Digito il codice per poter aprire la porta e lui mi dice a che tavolo portarlo.
“Non c’è ancora mia moglie, sarà
in giro. Le piace camminare.. Ah, eccola che arriva”
Una minuta signora dall’aria
spensierata si dirige verso di noi a piccoli passi; arriva dal marito e,
prendendogli la mano, gli dice: “Sei arrivato!”. E poi prende posto vicino a
lui.
Sono seduti uno vicino all’altro.
Entrambi guardano davanti a loro. In silenzio. Ma parlandomi di amore.
la mia commozione è esplosa nel leggere la sua spiegazione.. quanto romanticismo in una vita di 102anni e nel volerla trascorrere fino all'ultimo con la propria compagna.
RispondiEliminaSì, commozione credo proprio che sia una parola giusta.. E pure romanticismo..!
EliminaSemplice e toccante. Di gran lunga di + dell'ultima storia su un centenne (Il centenario che saltò dalla finestra e scomparve). Mi ha emozionato anche leggerlo (perchè pubblicato, foss'anche casualmente) il 25 novembre, giornata internazionale contro la violenza sulle donne.
RispondiEliminaGià: quell'altra storia del centenne può piacere solo alla zia Gemma..!
EliminaForse l'ho postato il 25 novembre apposta.. forse no.. ;)
Le anime più pure e più pensose sono quelle che amano i colori.
RispondiElimina(I. Ruskin)
Il tuo "vecchietto" di queste cose ne sa!!!brava Lele!!!
Brava, Ele, per la citazione!!
EliminaBella! E davvero azzeccata!
Poesia della vita o vita di poesia? Difficile capirlo!
RispondiEliminaForse entrambe..?
Eliminache teneri.. :) chissà quante ne avranno passate insieme!
RispondiEliminaUna bella storia...anzi no!

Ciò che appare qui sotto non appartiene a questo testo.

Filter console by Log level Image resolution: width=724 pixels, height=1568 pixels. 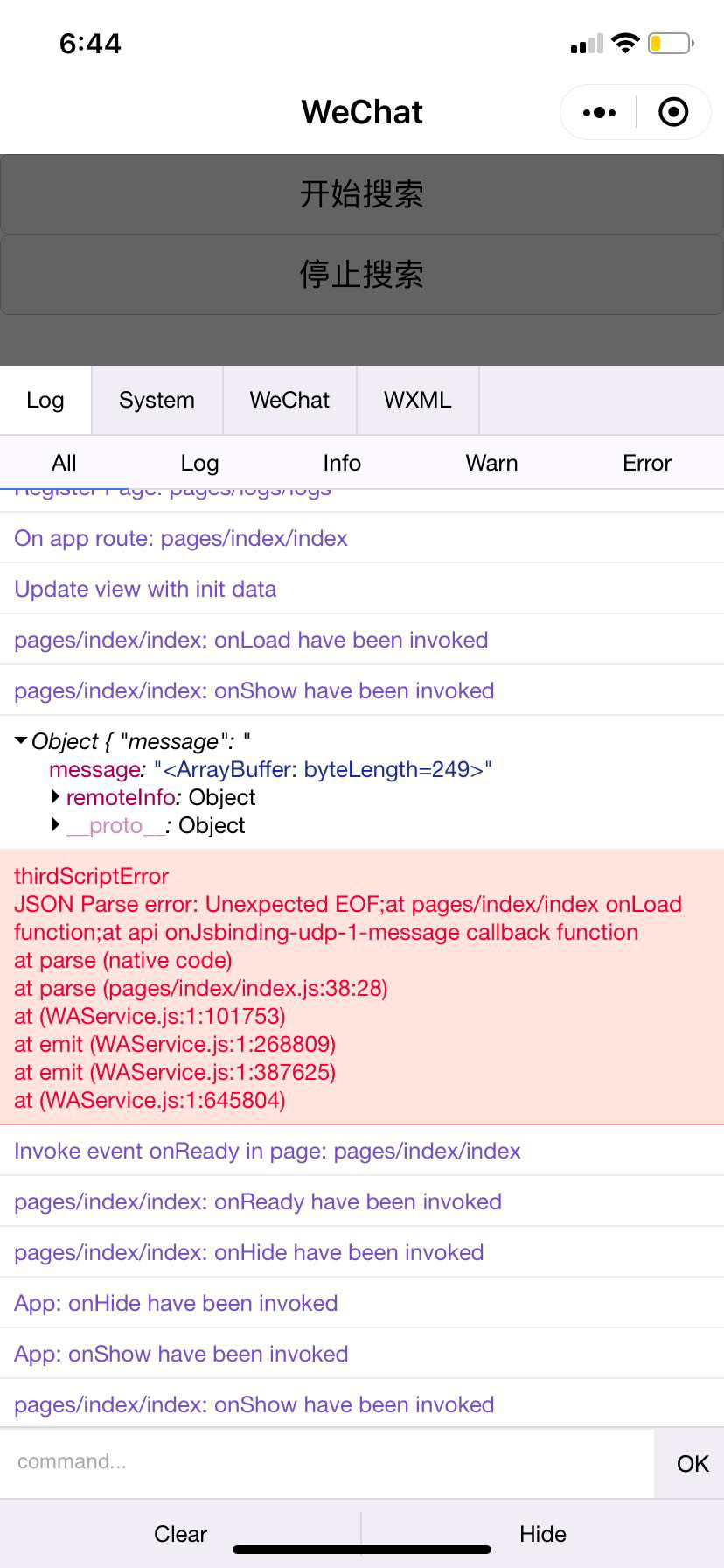(199, 463)
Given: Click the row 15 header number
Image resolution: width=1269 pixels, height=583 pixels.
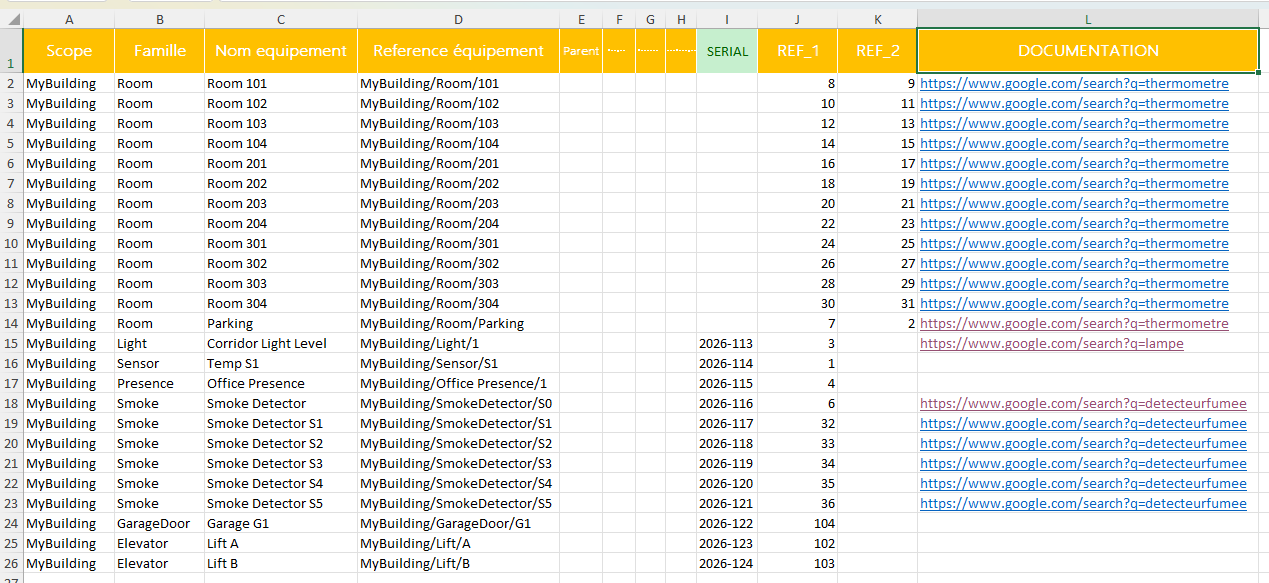Looking at the screenshot, I should [x=11, y=344].
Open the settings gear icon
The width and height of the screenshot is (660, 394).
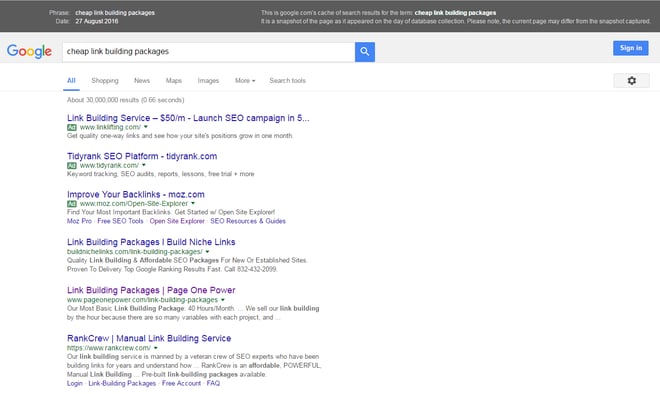631,80
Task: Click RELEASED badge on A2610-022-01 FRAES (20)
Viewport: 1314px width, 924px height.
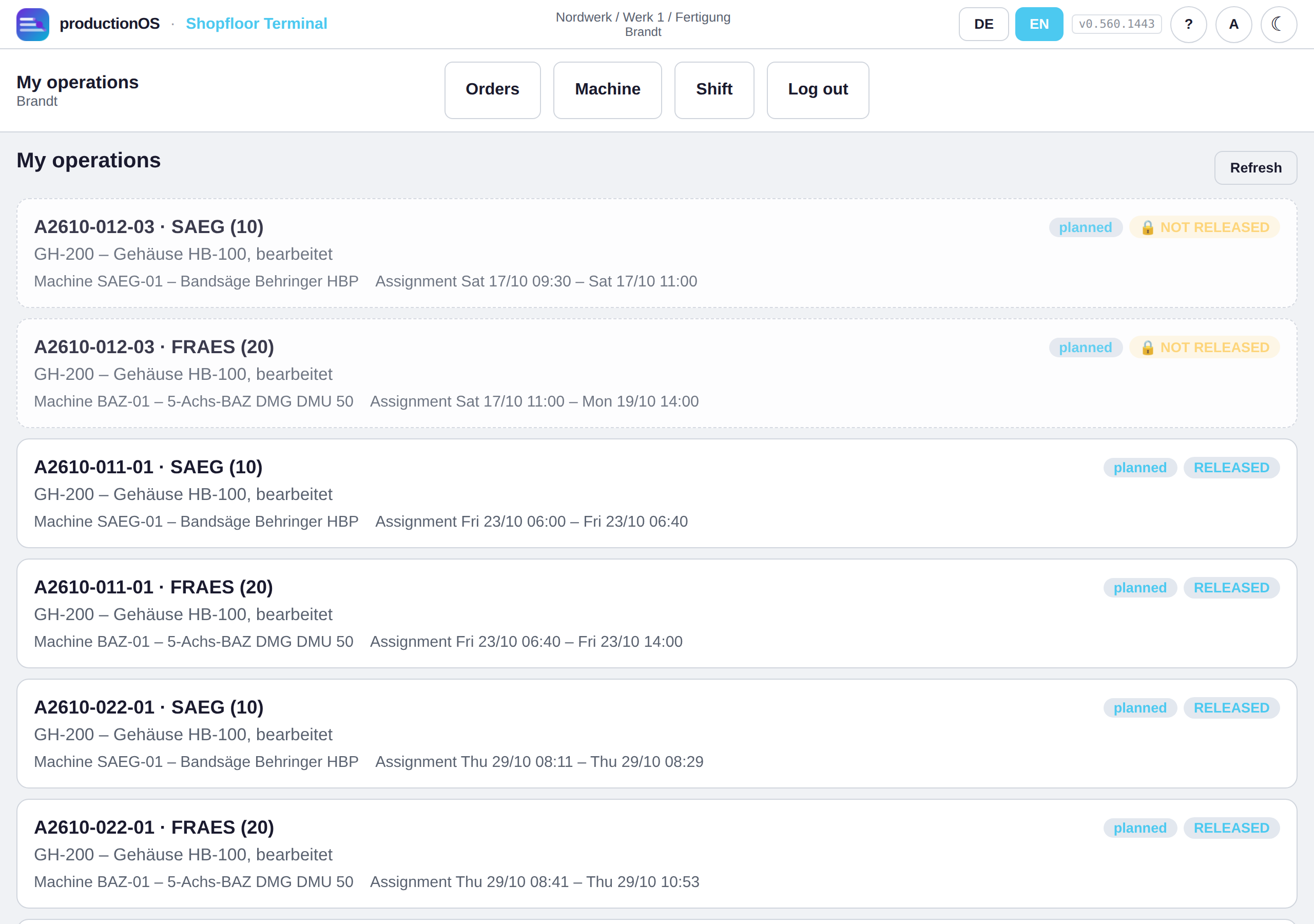Action: (1231, 828)
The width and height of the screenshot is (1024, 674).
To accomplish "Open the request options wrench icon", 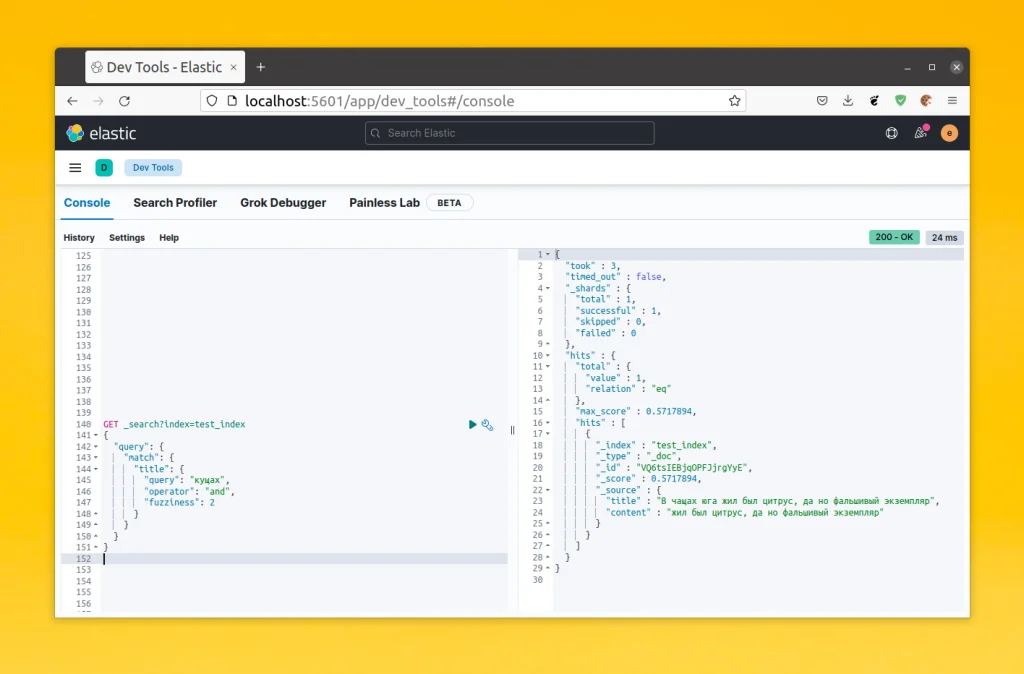I will pyautogui.click(x=488, y=425).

RispondiEliminaUna bella scrittura, semplice e scorrevole, che è riuscita nell'intento di trasmettere le sottili sfumature di un episodio essenziale come quello descritto, trasformandolo in una esperienza per il lettore.
Impresa non facile.
Ardua in particolar modo ove ciò che preme descrivere, come in questo precipuo caso, si componga essenzialmente di immagini, suoni e parole non dette.
La penna qui è divenuta conduttore di emozioni e pensieri, così come l'oro lo è di elettricità.
L'occasione, ad ogni modo, mi è gradita per salutarLa con affetto, cara Lele.